Suara.com - Kebebasan berpendapat rentan dikriminalisasi dengan ancaman dugaan pencemaran nama baik. Hal ini pula yang dapat mengganggu demokrasi yang sudah mulai tumbuh sejak era reformasi.
Ketua Dewan Pers Bagir Manan mengatakan pemberitaan kerap menjadi sebab persoalan hukum. Hal itu karena media mengutip pernyataan narasumber yang kemudian dituding kalangan tertentu sebagai tindak pidana pencemaran nama baik.
Padahal, penyelesaian persoalan hukum seperti ini harusnya menggunakan UU Nomor 40 Tahun 1999 tentang Pers, bukan melalui pemidanaan dengan menjerat dengan pasal karet 310 KUHP. Apalagi, Dewan Pers dan Mabes Polri punya nota kesepahaman untuk penyelesaian perkara seperti ini.
"Kurang tepat kalau Mabes Polri tidak perhatikan MoU dengan Dewan Pers,” kata Bagir di Dewan Pers, Selasa (4/8/2015).
Koordinator Indonesia Corruption Watch Emerson Yuntho menambahkan penggunaan pidana seperti ini mengganggu demokrasi. Kebebasan berpendapat, katanya, merupakan jantung demokrasi.
"Saat ini terjadi pergeseran terhadap mereka yang melakukan kritik terhadap pejabat negara dalam rangka perbaikan pelayanan publik justru dinilai pencemaran nama baik. Saya sebut neo Orde Baru,” ujarnya.
Lebih jauh Emerson berpendapat nota kesepahaman antara Mabes Polri dan Dewan Pers untuk penanganan kasus seperti ini tidak berjalan dengan baik. Buktinya, ketika Emerson sendiri tersangkut kasus pencemaran nama baik, penyidik mengaku tidak tahu nota kesepahaman itu.
“Saat saya disidik, penyidik bilang tolong dong MoU-nya.

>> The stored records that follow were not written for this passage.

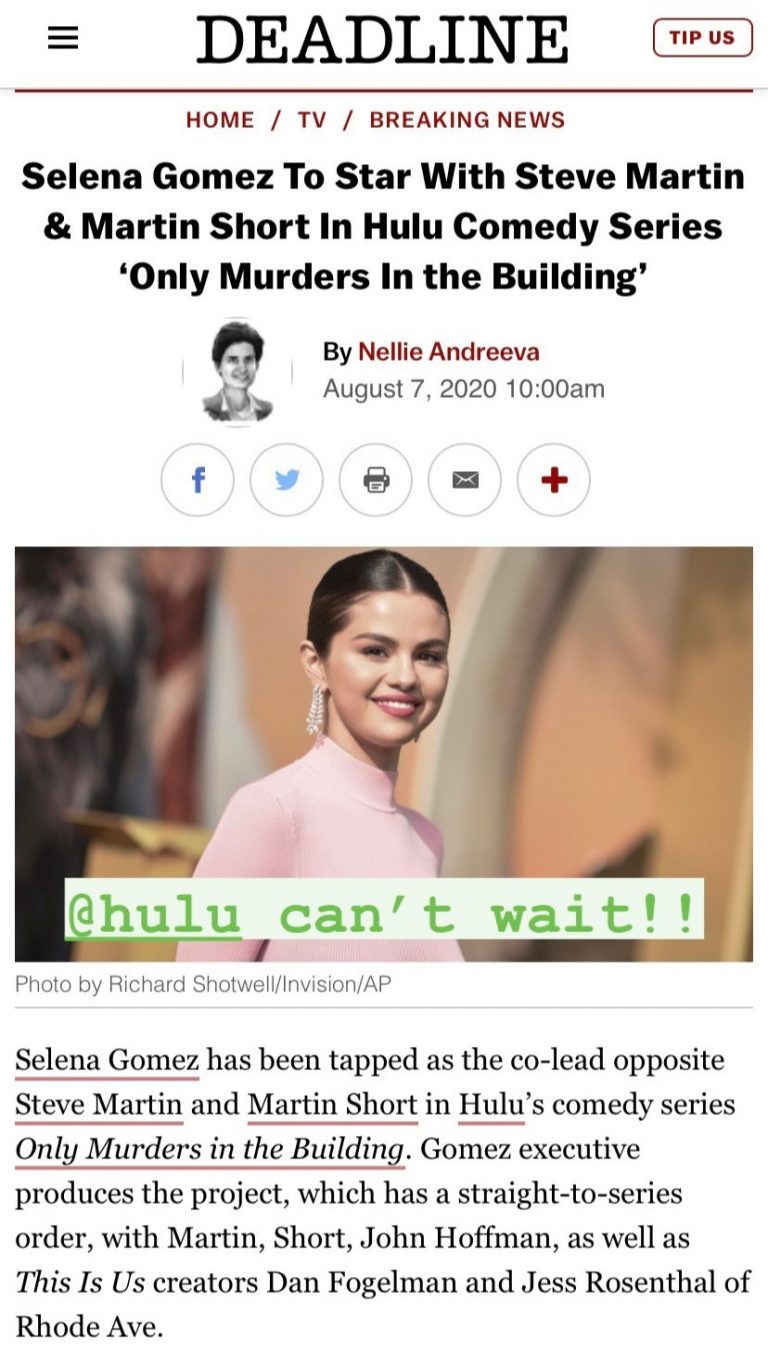768x1365 pixels.
Task: Open the TV breadcrumb section
Action: tap(312, 120)
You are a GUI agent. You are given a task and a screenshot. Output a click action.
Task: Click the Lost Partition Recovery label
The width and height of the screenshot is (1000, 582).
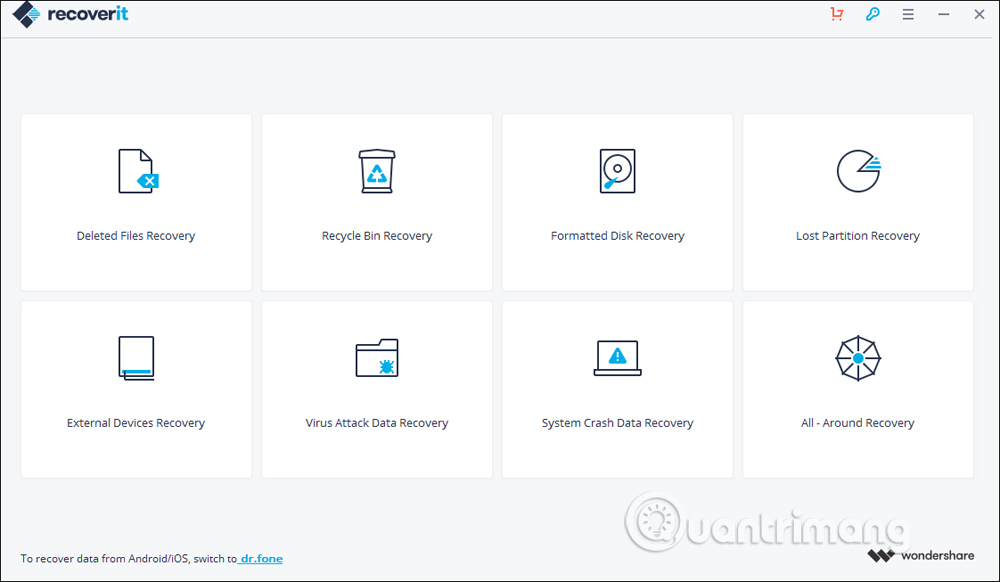click(x=858, y=235)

Artinya kan tidak tahu ada MoU itu," ujarnya.
Emerson dijerat pasal pencemaran nama baik karena mengkritisi kinerja pemberantasan korupsi saat panitia seleksi calon pimpinan KPK bekerja memilih calon pimpinan KPK. Kritiknya dilaporkan dosen Unpad, Romli, ke Bareskrim Mabes Porli. Padahal, tujuan kritik untuk membantu pemerintah agar memilih anggota Pansel yang lebih baik.
Ketua Aliansi Jurnalis Independen Suwarjono menilai penerapan pasal pencemaran nama baik sangat lentur lantaran tidak ada definisi yang tepat. Artinya, jika seseorang tidak suka dengan orang lain, hal itu bisa dipolisikan.
Selain pasal pencemaran nama baik dalam KUHP, AJI mencatat, UU Nomor 11 Tahun 2008 tentang Informasi Transaksi Elektronik terbilang cepat dalam memidanakan seseorang. Ada total 33 kasus pencemaran nama baik dan hal itu masuk dalam ranah pidana sejak tahun 1999 hingga 2005.
"Orang yang menyatakan pendapat dan narasumber dikriminalkan, dan ini menjadi ancaman serius bagi kebebasan berpendapat dan pers. Sekarang masuk pada kriminalisasi narasumber,” ujarnya.
Karena itu, menurut dia, hal ini menjadi masalah yang serius bagi kebebasan berpendapat dan pers.
"Apa jadinya kalau narasumber tidak berani lagi menyatakan kritiknya. UU Pers sudah sangat kuat untuk menyelesaikan dengan hak jawab dan hak koreksi,” ujarnya.